Nigeria's Anglican Church ramps up opposition to gay clergy
October 14 2003 11:00 PM ET
Nigeria's Anglican Church held a day of fasting and prayers Monday to protest the confirmation of gay priests and bishops in the United States and the United Kingdom. The show of opposition in Nigeria--which has the largest number of Anglican members outside Britain--comes ahead of an emergency meeting of the 38 primates, or leaders, of the world's Anglican churches. The gathering, to be held Wednesday and Thursday in London, has been called by Archbishop Rowan Williams, titular head of the 77 million-member global Anglican community, who is looking for a way to bridge differences that many regard as irreconcilable. "We are not happy that the Archbishop of Canterbury is being soft on this issue of homosexuals in the church," the Reverend Obi Ulonna told the Associated Press. "We are praying that God will guide and protect our bishop and all who are against the gay movement," added Ulonna, a cleric at the St. Stephens parish in Lagos.
Some 17 million Anglicans live in Nigeria. Ulonna said tens of thousands of parishioners in the Nigerian commercial capital, Lagos, had pledged to fast and pray in special services held Monday. "Enthusiastic participation" was expected in other Nigerian cities, he added. "It is sad that in our church today we find people who say it is right for a man to marry a man and for a woman to marry a woman. We have to pray against this," said Duro Akeju, a lay preacher speaking between hymns to hundreds gathered at Lagos's St. Stephens Church. Many African Christian churches have retained the moral conservatism favored by the European missionaries who introduced the religion to the African continent in the 19th century. The primate of Nigeria, the Most Reverend Peter Akinola, told parishioners in Lagos last week that "evil forces" were at work in the worldwide church. "We Anglicans are against the ordination of gay priests, and I am vehemently against it," Akinola said. "We need prayers to be able to surmount all the problems that tend to divide us and all the forces of evil in the church."

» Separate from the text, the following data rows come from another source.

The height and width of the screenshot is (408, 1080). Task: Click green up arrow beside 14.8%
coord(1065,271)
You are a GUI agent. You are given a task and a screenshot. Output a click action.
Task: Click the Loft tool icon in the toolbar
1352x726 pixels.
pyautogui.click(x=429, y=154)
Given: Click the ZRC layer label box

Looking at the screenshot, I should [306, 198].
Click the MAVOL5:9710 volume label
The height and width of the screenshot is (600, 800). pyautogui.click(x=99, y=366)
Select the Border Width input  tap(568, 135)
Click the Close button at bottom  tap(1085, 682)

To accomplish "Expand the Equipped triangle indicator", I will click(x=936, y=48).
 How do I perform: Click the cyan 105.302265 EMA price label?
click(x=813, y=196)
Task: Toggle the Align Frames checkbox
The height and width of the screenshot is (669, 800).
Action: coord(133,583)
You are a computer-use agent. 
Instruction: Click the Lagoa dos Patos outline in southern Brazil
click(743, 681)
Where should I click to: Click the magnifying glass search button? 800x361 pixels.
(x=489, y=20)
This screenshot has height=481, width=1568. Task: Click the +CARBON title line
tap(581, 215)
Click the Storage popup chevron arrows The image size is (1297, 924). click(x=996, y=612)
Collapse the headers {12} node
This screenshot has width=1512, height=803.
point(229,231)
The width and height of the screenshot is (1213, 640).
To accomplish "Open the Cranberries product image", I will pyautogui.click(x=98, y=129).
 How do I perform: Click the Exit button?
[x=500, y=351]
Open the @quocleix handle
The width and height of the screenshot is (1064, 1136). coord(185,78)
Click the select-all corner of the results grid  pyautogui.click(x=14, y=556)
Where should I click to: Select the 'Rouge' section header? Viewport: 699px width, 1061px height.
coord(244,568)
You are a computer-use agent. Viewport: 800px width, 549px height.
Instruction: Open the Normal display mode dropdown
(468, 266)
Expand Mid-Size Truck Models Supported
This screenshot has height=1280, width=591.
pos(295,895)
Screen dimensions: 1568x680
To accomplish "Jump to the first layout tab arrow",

The U.S. Episcopal Church's decision in August to confirm an openly gay man--the Reverend V. Gene Robinson, who has a longtime male partner--as bishop of New Hampshire provoked a crisis within Anglicanism and has focused attention on gay clerics. Robinson's conservative opponents in the United States warned at a rally last week that a break with the Episcopal Church is a strong possibility, and their protests were emphatically backed by the leaders of other Anglican national churches, particularly in Africa.
In May the Anglican Church of Nigeria severed all relations with the Diocese of New Westminster in Canada for sanctioning the blessing of same-sex unions. The Nigerian church has threatened similar treatment for any diocese or communion that steps out of line with its position on homosexuality. In June, Akinola issued a written warning to Nigerians to be prepared for a potential split, no matter the financial cost to churches in the impoverished West African nation. "We are mindful of the backlash this strong stand can engender from the rich churches in Europe, America, and Canada, who have long used their wealth to intimidate the financially weak churches in Africa," Akinola said. "Our boldness in condemning the spiritual bankruptcy of these churches must be matched by our refusal to receive financial help from them," he wrote.